No, my problem today is not with udev deciding it’s time to stop using the same persistent rules that people had to fight with for years and that now are no longer usable, and instead it’s a problem with util-linux, and in particular with the
losetup utility that manages the loop devices. See, the loop devices have been quite a big deal in the past, mostly because they started as a fixed amount, then the kernel let you decide how many, and then finally code was enabled that would let you change dynamically the amount of loop devices you want to have available. Great, but it required a newer version of util-linux, and at the time when it was introduced, there wasn’t one that actually worked as intended.
Anyway, in the past week I’ve been working on building a new firmware image for the device I’m working on, and when it comes down to run the script that generates the image to burn on the SSD, it locked up with 100% CPU usage (luckily the system is multicore so I could get in to kill it). The problem was to be found in
losetup, so today with enough time on my hands, I went to check it out. Turns out that the reason why it failed was a joint issue between my setup, OpenRC updates, and util-linux updates, but let’s proceed with order.

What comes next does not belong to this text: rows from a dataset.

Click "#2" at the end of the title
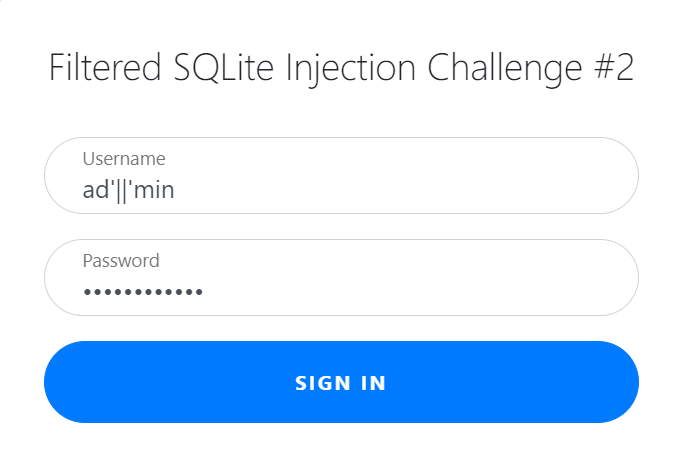 [610, 69]
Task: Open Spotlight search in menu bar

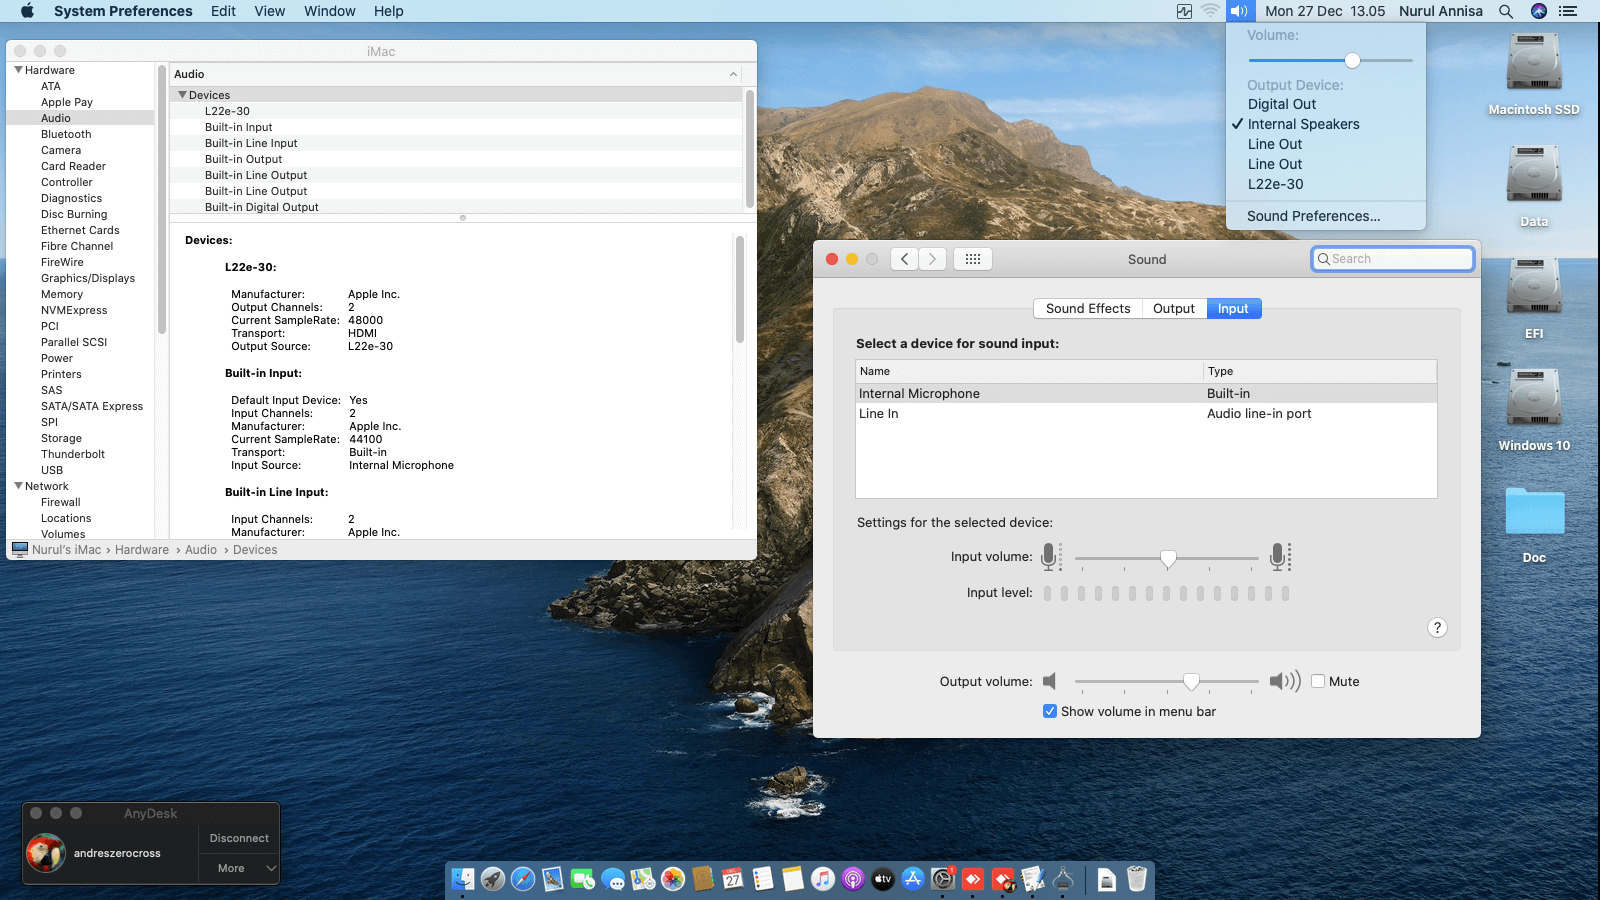Action: 1506,11
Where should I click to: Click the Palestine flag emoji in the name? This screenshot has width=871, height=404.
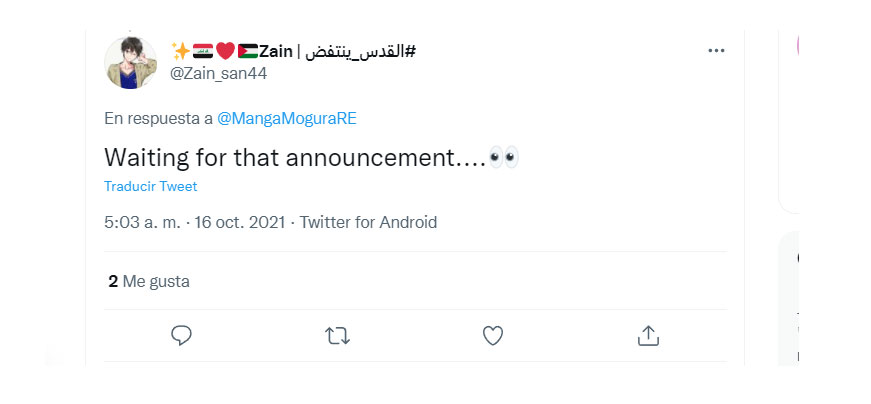point(247,51)
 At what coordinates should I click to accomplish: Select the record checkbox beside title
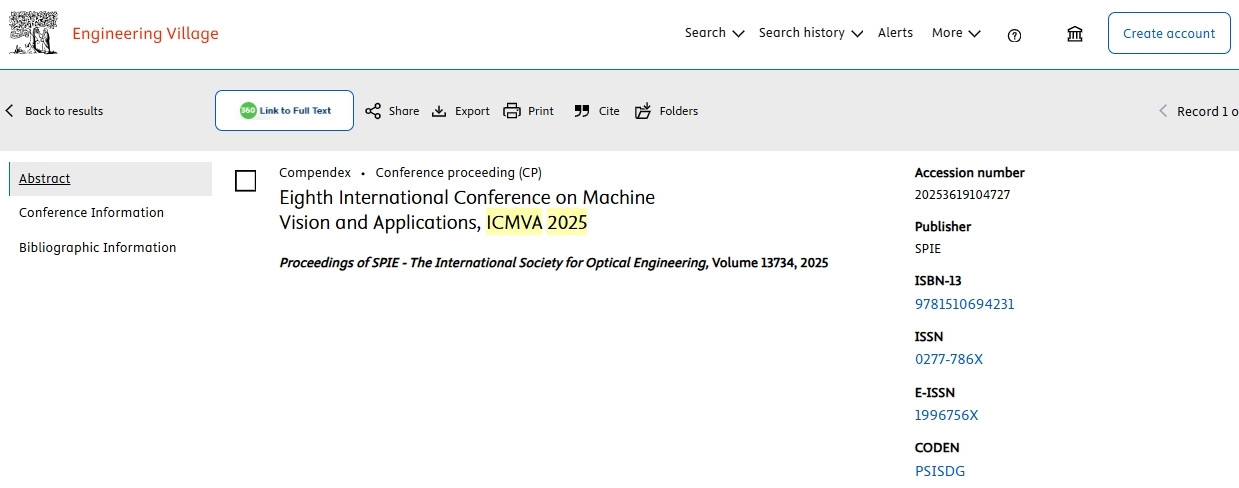(245, 181)
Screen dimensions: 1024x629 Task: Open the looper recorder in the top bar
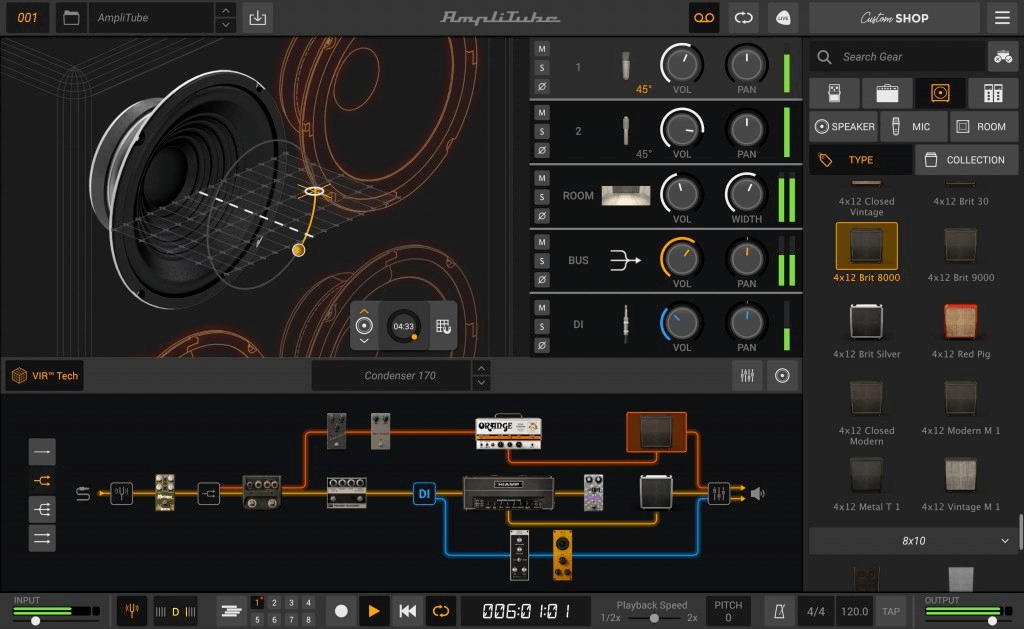(x=703, y=18)
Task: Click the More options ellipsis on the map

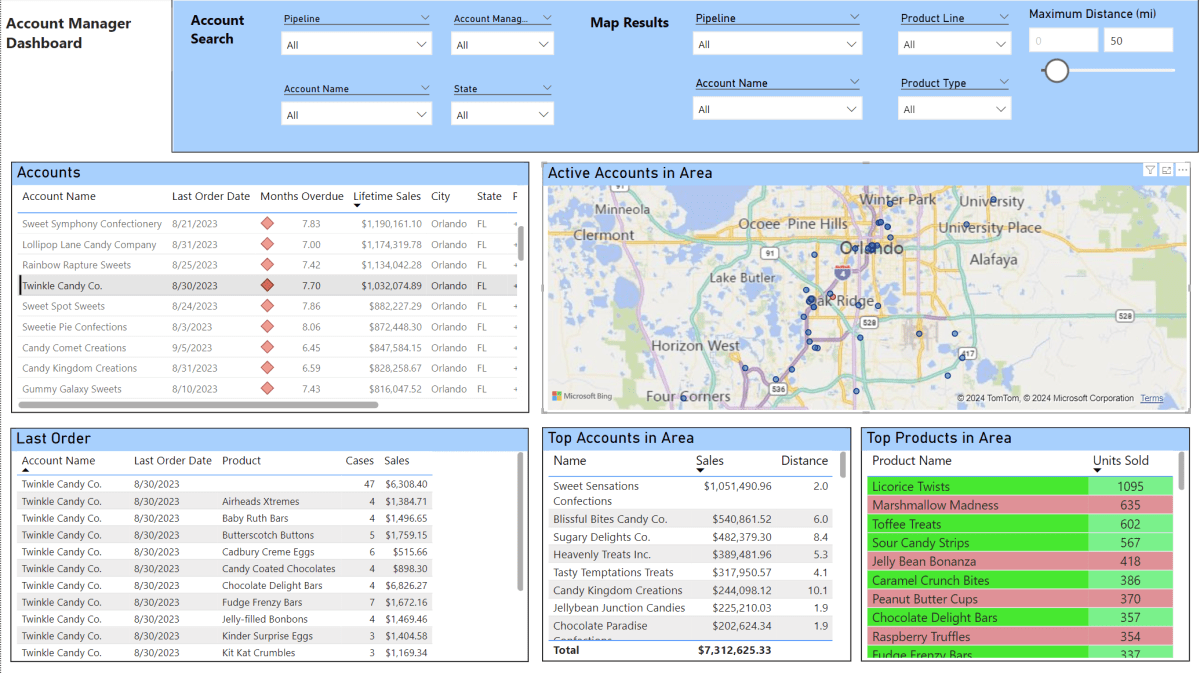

The build happen on a container for which I was not mounting
/sys — or at least so I intended, although it is possible that OpenRC mounted it on its own; this has changed recently, but I don’t think those changes hit stable yet, so I’m not sure that’s the case. I had created static nodes for the loop devices and for
/dev/loop-control — but this latter was not to be found at first today. Maybe I deleted it by mistake or something along those lines. But the point is it worked before, and nothing changed beside an
So, what happens is that the script is running something along the lines of
losetup --find --show file which is intended to find the first available loop device, set up the file, and then print the loop device that was found. It’s a bit more complex than this as I’m explicitly setting up only the partition on the loop device (getting partitioned loop devices to play cool with LXC is a pain), but the point stands. Unfortunately, when both
/sys are unreachable, the looping around that should give us the first available device is looping over the same device over and over and over again, never trying the next. This causes the problem noted above, of
losetup locking at 100% CPU usage.
And it’s definitely not the only problem! If you just execute
losetup --find, which should give you the first available device, it provides you
/dev/loop0 even if that device is already in use. Not content enough with these problems?
losetup -a lists no device, even when they are present, and still returns with a valid, zero exit status. Which is definitely not the case!
Okay you can say that
losetup is already trying its best by using not one but three different sources (the third one is
/proc/partitions) to find the data to use, but when the primary two are not usable, you shouldn’t expect it to give you proper information, should you? Well, that’s not the point. The big problem is that it should tell me “man, I can’t get you the data you requested because I need more sources, give me the sources!” instead of trying its best, failing, and locking up.
The next question is obviously “why are you ranting, instead of fixing it?” — the answer is that I tried, but the code I was reading made me cry. The problem is that nowadays,
losetup is just a shallow interface to some shared code in util-linux .. and the design of said code makes it very difficult to make it clear whether a non-zero return value from a function is a “we reached the end of the list” or “I couldn’t see anything because I lack my sources”. And it really didn’t feel like a good idea for me to start throwing away that code to replace it with something more KISS-compliant.
So at the end of the day, I fixed my container to mount
/sys and everything works, but util-linux is still broken upstream.